As a brief aside, I don’t think there is a single “introduction to AI x-risk” resource that rigorously and compellingly presents, from start to finish, the core arguments around AI x-risk. The closest things I have seen are Superintelligence (which is long, written before the deep learning revolution, and sometimes perceived as overly philosophical) and List of Lethalities (which doesn’t explain a lot of ideas from first principles and would understandably be too weird/off-putting for some readers). I am aware of other resources that try to do this, but I have not yet seen anything at the level of rigor/clarity/conciseness that “meets the bar” or even seems “standard” in other fields. It seems plausible to me that leaders of AI labs have already been presented with all of the existing key arguments (e.g., through conversations with alignment researchers). But maybe (a) this isn’t true, (b) the conversations haven’t been particularly well-structured, or (c) high-quality written resources would be more persuasive than conversations. If so, there might be a miracle here.

16. Many leaders in top AI labs take AI x-risk arguments seriously, and everyone wants to make sure AI is deployed safely. But knowing what to do is hard. Maybe we will come up with more specific recommendations that AI labs can implement.

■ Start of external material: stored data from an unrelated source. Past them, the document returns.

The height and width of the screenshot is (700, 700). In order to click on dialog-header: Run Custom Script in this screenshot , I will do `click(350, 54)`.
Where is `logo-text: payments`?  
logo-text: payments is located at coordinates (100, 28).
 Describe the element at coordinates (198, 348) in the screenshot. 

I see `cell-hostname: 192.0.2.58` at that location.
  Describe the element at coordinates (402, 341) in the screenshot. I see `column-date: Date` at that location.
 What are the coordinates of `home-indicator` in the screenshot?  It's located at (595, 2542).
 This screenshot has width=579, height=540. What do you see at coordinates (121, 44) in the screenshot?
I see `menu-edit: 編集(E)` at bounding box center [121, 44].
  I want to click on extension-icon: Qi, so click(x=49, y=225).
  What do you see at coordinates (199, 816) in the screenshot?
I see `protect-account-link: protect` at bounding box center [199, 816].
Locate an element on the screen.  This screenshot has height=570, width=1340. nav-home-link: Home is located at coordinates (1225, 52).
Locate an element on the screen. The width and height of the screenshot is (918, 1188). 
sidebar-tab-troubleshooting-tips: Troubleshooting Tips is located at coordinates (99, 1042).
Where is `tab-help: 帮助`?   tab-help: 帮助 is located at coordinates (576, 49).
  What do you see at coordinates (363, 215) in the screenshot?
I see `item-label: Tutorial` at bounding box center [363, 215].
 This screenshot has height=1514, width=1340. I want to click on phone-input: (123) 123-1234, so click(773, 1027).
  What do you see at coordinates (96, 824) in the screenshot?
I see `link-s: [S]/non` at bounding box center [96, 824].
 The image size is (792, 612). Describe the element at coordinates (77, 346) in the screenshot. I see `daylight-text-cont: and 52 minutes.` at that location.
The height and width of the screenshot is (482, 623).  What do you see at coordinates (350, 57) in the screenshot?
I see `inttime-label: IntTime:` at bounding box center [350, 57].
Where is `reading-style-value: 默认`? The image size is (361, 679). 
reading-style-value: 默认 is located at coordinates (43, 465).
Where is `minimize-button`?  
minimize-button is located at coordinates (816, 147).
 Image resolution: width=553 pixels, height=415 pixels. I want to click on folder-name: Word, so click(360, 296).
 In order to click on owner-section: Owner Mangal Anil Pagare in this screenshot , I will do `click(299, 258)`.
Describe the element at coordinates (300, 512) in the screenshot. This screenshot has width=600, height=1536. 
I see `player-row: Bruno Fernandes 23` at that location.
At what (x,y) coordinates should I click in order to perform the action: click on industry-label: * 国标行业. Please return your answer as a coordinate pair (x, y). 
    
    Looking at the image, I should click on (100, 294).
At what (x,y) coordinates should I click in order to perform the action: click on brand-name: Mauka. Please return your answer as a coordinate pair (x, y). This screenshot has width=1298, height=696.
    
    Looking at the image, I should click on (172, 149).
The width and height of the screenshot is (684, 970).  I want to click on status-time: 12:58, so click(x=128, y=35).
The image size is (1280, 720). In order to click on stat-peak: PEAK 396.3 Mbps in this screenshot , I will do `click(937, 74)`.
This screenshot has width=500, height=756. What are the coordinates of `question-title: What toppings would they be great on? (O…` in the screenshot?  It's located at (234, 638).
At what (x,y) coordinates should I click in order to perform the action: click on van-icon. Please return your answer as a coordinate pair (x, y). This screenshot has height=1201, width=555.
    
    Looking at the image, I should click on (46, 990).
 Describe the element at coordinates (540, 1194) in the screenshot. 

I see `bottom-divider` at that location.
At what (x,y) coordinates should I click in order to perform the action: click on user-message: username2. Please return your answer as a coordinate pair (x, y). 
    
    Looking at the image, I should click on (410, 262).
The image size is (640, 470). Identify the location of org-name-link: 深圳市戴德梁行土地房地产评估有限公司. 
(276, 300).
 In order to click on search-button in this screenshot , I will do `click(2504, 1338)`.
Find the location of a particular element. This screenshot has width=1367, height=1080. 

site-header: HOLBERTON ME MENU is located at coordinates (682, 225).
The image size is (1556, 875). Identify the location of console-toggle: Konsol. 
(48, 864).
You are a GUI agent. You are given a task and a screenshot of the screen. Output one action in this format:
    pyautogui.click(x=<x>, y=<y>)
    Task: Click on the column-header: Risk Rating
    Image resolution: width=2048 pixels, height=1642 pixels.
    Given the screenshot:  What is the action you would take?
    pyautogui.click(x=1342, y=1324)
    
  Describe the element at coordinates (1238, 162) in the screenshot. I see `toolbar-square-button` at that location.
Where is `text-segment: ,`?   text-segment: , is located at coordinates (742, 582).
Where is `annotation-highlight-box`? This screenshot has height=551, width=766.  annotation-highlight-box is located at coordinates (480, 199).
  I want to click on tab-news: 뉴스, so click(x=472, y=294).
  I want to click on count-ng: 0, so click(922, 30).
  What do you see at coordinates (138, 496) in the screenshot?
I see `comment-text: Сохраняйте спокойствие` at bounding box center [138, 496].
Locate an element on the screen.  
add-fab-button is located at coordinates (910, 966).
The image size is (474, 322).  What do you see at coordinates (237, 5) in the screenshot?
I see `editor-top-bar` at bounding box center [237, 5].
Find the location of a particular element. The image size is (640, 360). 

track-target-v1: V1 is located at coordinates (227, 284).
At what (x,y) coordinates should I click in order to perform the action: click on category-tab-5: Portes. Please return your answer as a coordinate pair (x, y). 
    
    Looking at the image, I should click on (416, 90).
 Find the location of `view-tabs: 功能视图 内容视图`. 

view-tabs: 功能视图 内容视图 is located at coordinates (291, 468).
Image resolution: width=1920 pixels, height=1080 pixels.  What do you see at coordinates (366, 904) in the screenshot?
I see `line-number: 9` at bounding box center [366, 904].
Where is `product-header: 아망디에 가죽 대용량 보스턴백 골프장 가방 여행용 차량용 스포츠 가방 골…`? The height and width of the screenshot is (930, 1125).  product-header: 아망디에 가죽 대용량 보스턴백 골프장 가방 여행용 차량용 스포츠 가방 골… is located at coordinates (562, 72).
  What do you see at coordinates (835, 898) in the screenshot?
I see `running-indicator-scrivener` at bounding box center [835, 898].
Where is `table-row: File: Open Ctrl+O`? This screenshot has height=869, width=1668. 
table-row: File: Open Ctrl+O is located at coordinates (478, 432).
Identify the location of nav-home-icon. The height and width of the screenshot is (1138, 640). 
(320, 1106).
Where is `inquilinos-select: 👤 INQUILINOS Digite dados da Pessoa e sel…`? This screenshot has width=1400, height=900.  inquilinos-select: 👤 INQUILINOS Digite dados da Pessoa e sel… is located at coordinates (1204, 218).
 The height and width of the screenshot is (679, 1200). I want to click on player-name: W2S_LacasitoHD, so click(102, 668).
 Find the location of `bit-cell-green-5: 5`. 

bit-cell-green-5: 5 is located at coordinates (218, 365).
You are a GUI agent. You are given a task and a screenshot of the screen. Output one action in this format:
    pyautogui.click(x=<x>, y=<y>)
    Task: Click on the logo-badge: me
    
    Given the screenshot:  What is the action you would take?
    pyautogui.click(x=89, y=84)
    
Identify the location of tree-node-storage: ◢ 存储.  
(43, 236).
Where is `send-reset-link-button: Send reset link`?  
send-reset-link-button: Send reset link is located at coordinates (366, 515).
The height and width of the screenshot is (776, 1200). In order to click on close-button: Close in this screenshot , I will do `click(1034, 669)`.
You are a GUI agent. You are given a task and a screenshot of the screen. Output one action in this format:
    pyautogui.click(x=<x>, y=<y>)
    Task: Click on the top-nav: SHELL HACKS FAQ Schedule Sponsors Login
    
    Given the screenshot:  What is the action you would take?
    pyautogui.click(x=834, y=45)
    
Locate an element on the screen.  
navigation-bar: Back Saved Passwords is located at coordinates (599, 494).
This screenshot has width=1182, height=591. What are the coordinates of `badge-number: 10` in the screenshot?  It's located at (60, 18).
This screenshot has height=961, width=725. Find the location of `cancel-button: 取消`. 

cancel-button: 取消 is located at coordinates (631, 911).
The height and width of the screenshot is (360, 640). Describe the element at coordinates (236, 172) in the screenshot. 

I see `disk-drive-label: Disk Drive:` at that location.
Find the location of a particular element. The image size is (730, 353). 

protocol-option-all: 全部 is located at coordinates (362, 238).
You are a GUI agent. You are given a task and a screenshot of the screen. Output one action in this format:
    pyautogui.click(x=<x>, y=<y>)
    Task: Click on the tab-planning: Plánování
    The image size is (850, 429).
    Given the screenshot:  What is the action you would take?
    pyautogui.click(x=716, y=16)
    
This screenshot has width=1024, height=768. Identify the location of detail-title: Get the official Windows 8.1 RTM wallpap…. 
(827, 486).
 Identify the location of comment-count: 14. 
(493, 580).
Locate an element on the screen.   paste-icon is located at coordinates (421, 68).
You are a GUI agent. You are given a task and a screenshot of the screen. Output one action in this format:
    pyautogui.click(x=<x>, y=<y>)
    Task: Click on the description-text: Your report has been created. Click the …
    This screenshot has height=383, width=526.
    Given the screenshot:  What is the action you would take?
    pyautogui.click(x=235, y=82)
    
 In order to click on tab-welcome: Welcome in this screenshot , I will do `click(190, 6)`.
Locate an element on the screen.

a. Some of these may result from evaluation tools (e.g., here’s a tool you can use to evaluate your AI system; don’t deploy the system unless it passes XYZ checks) and benchmarks (e.g., here’s a metric that you can use to evaluate your AI system; don’t deploy it unless it meets this score). These tools and benchmarks may not be strong enough to fool a sufficiently intelligent system, but they may buy us time and help labs/researchers understand what types of safety research to prioritize.

17. Moore’s law might slow down and compute might become a bottleneck.

18. Maybe deep learning won’t scale to AGI. Maybe a paradigm-shift will occur that replaces deep learning (or a paradigm shift occurs within a deep learning).

Miscellaneous

19. We might be able to solve whole brain emulation before AGI arrives, and then upload alignment researchers who can do research 1000x faster than existing researchers. This is also risky, because (a) the sped up humans could disempower humanity by themselves and (b) these humans might accidentally build an AGI or do capabilities research.

Final thoughts

I’m undoubtedly missing some miracles.
I encourage others to try out this exercise. Guiding prompts: If we win, how did we win? Why did we win? What did that world look like?
Other exercises I like:
1. Writing your naive hypotheses on AI alignment.
2. Writing your opinions on the arguments in list of lethalities (see also this template).
3. Writing a detailed narrative of what you expect the next several years to look like.